A los maestros correteaba

con sangrientos dientes,

escupiendo meteoros

y evaluando sus liendres.

Y a los delincuentes,

con pan y vino,

asistiendo a sus fiestas como mimos o arlequines.

Va eructando billetes,

con la luna de sorbete

y un gusano en la frente,

regalando seguros para aguantar el ayuno.
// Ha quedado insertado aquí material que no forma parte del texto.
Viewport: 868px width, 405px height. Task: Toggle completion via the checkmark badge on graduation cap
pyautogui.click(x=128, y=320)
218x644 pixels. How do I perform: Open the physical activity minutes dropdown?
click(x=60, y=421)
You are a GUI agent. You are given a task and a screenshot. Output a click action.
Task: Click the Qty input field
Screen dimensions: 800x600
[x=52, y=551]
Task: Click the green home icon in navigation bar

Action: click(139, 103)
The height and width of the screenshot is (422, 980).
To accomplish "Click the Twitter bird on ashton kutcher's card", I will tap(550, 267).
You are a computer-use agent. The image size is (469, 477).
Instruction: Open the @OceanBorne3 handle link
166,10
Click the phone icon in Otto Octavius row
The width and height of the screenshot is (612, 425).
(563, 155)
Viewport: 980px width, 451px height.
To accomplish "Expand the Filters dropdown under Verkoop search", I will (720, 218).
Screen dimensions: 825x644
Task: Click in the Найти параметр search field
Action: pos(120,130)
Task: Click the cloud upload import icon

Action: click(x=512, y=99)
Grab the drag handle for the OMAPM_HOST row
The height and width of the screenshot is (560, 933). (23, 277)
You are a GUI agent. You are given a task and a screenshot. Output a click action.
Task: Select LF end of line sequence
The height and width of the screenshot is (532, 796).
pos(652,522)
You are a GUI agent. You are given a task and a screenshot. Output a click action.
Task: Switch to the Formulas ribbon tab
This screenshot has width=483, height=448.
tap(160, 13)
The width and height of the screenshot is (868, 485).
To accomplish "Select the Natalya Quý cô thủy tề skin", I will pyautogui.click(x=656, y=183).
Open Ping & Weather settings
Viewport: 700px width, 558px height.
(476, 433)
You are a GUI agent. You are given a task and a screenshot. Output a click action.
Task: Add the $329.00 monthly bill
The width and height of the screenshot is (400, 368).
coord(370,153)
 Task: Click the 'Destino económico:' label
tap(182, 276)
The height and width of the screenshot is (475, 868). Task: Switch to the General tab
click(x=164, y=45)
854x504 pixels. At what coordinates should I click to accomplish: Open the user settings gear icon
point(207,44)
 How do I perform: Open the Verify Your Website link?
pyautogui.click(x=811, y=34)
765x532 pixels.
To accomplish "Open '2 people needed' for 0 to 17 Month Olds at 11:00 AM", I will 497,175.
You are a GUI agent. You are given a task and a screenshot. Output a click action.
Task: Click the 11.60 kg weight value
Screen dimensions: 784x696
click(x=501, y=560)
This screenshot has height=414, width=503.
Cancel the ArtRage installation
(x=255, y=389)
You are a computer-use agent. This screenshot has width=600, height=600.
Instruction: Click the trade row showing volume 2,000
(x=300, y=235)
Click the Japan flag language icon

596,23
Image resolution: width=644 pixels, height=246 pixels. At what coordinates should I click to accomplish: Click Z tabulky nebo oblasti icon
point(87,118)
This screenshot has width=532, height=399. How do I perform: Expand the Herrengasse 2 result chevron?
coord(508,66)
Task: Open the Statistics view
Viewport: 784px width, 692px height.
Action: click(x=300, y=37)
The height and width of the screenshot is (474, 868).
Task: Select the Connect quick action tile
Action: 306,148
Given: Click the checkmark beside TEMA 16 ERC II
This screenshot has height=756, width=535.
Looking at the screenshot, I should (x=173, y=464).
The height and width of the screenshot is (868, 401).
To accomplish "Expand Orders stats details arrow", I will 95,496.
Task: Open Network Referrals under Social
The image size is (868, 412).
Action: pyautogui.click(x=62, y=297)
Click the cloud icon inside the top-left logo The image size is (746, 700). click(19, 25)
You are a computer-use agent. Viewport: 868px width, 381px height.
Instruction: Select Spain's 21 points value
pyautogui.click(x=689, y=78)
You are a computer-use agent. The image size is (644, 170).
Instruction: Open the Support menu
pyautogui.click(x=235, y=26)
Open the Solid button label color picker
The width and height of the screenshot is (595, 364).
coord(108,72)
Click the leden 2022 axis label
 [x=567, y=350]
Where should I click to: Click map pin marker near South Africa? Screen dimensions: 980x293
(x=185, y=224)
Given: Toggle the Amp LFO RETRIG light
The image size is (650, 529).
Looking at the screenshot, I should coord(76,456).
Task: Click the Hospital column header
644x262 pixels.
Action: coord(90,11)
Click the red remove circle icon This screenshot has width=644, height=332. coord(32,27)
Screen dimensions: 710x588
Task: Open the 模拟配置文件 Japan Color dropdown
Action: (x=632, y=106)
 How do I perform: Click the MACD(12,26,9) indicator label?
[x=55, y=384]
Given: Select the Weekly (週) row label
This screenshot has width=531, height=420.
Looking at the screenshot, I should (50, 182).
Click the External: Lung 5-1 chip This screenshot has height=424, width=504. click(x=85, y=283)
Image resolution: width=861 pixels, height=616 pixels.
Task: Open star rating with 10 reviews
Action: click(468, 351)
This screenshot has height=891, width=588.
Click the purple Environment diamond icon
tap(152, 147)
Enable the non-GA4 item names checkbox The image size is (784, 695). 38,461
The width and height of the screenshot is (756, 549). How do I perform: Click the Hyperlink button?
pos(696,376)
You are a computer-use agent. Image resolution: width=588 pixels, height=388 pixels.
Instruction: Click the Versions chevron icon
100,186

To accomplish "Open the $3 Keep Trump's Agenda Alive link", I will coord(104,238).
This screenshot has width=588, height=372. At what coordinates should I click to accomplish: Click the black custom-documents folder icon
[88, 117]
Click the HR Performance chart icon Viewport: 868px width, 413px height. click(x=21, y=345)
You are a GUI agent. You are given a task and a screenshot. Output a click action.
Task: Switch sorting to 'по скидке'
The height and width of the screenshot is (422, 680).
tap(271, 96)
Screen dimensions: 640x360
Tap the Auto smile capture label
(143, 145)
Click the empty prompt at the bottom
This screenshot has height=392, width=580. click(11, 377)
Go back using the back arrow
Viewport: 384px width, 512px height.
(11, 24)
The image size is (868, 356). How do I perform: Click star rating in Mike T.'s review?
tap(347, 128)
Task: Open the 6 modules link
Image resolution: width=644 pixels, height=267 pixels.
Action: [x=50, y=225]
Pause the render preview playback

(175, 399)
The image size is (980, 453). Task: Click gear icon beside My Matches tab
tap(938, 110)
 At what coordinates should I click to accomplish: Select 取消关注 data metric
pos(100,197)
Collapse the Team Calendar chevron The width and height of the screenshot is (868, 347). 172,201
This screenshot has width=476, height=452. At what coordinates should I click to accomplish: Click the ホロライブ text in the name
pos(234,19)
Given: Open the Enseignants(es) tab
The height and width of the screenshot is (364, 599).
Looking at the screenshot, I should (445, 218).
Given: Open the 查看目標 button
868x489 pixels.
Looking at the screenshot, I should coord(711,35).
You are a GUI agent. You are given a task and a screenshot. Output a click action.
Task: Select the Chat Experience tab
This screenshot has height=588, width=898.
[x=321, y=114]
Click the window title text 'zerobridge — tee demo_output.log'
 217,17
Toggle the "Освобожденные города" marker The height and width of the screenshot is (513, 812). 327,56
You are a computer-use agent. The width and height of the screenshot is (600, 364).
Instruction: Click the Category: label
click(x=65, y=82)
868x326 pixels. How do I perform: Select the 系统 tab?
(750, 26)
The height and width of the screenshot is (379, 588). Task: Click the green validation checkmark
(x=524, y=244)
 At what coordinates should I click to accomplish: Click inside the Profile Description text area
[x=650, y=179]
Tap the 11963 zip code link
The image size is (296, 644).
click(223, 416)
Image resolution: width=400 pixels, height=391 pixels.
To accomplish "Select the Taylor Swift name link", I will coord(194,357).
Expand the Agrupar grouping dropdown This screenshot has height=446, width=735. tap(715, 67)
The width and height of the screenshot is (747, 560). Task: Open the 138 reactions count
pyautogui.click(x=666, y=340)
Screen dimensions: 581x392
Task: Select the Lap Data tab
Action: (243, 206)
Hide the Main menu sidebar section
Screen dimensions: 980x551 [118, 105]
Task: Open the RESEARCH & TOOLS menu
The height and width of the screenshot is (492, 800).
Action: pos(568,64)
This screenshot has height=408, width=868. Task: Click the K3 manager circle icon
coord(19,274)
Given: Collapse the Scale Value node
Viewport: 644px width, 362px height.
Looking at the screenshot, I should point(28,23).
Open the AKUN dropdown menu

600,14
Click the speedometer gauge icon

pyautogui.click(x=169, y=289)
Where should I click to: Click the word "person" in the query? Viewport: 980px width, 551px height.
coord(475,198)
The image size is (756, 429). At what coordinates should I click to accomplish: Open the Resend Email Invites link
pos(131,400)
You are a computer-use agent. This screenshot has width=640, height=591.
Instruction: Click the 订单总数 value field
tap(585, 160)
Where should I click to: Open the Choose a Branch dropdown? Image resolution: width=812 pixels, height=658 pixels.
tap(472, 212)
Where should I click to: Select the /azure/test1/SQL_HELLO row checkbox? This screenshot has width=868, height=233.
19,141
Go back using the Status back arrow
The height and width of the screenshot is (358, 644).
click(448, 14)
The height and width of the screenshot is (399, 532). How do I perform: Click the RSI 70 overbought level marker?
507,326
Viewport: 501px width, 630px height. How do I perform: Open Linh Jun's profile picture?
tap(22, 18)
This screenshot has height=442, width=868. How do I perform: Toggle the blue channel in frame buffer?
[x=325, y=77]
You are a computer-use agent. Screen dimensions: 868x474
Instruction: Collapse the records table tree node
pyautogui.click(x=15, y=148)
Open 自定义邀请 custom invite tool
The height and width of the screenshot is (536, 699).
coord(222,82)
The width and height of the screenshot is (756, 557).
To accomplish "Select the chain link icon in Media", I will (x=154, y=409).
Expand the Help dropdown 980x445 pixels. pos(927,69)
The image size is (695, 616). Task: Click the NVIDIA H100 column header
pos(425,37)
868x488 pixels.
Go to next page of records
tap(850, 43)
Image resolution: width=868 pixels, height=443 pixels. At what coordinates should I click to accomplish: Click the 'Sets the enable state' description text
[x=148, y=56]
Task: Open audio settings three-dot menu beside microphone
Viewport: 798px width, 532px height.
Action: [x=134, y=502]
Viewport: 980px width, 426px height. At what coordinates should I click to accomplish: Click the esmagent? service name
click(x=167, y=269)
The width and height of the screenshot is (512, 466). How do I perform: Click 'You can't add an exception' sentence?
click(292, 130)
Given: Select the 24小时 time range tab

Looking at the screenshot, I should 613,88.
Va gravando las lágrimas de los niños,

las pulgas del perro.

El infierno es más caro,

que una botella en el cielo.

Bailando la ‘polaca’,

con su ejército de ranas,

va sudando lingotes y ríos de magma,

que mañana serán peces en su estropajo de plata.

Las televisoras unidas,

con su fusil de rosas,

para cantar las buenas noticias,

mientras los cadáveres se amorfan.

Y reforma tras reforma,

La Catrina se puebla

de beduinos con harapos,

de violadas por la bandera.

La política y su traductor

va recibiendo en la mañana

los chillidos de las ratas,

como fiel despertador.

Empieza su día las 5 de la mañana,

para no dejar ni una casa sin censar;

con el pretexto de el cólera,

las manos nos van a lavar.

Nos dejará sin sueños,

sin saliva,

sin espinillas por reventar.

La política y sus pecados

han dejado sin muertos el pabellón.

Todos caminan entrelazados

o lamen las cruces del panteón.

El salario mínimo nos alcanza

para limpiarnos las heces con sor juanas,

y condonar los impuestos de Waltmart y Soriana.

La política y la muerte

son un puente inevitable,

donde zombis y dementes

van adquiriendo la virtud de la injusticia,

la eternidad de los gatos,

y la felonía de Judas.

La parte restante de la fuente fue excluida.